## Required task
Which lines of the material below contain the string "height"? Return each of those lines in full.

## Dataset rows

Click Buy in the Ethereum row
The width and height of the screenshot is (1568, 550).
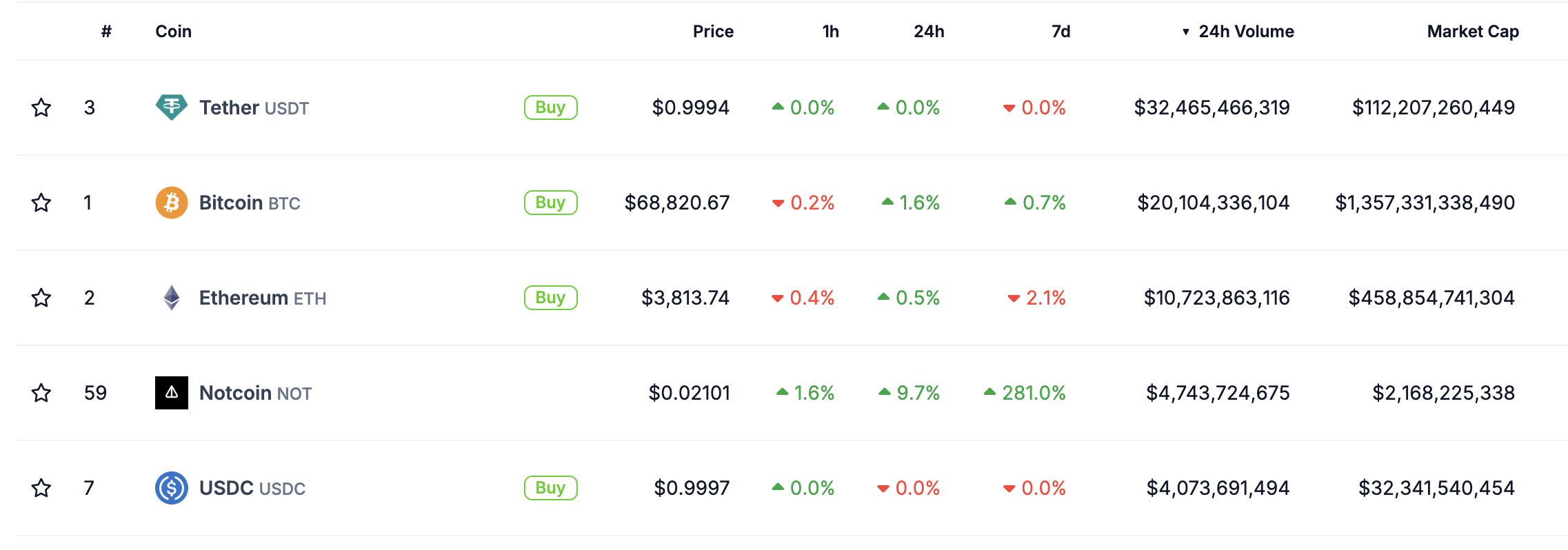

...

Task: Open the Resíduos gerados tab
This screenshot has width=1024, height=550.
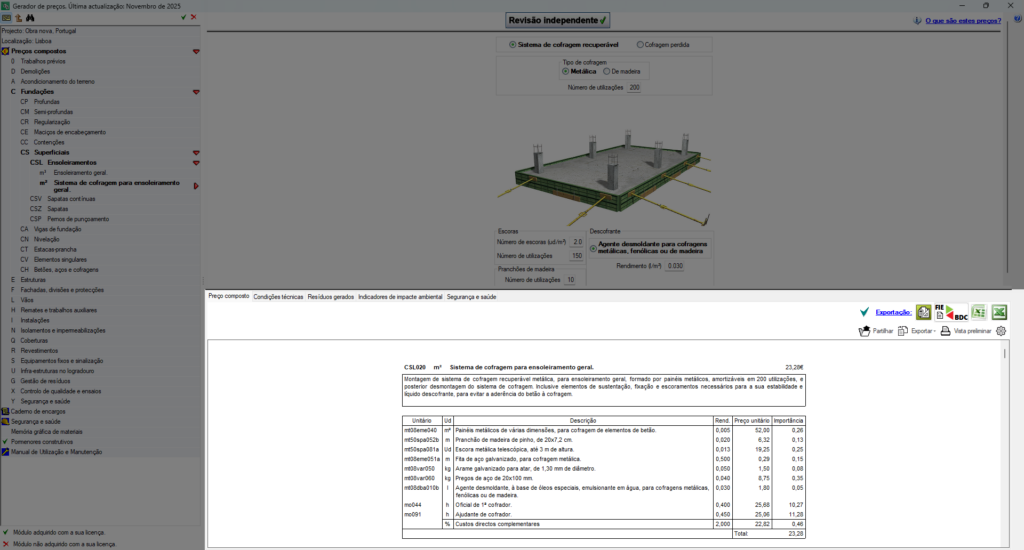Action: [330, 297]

## Complete answer
The width and height of the screenshot is (1568, 550).
This screenshot has width=1024, height=550.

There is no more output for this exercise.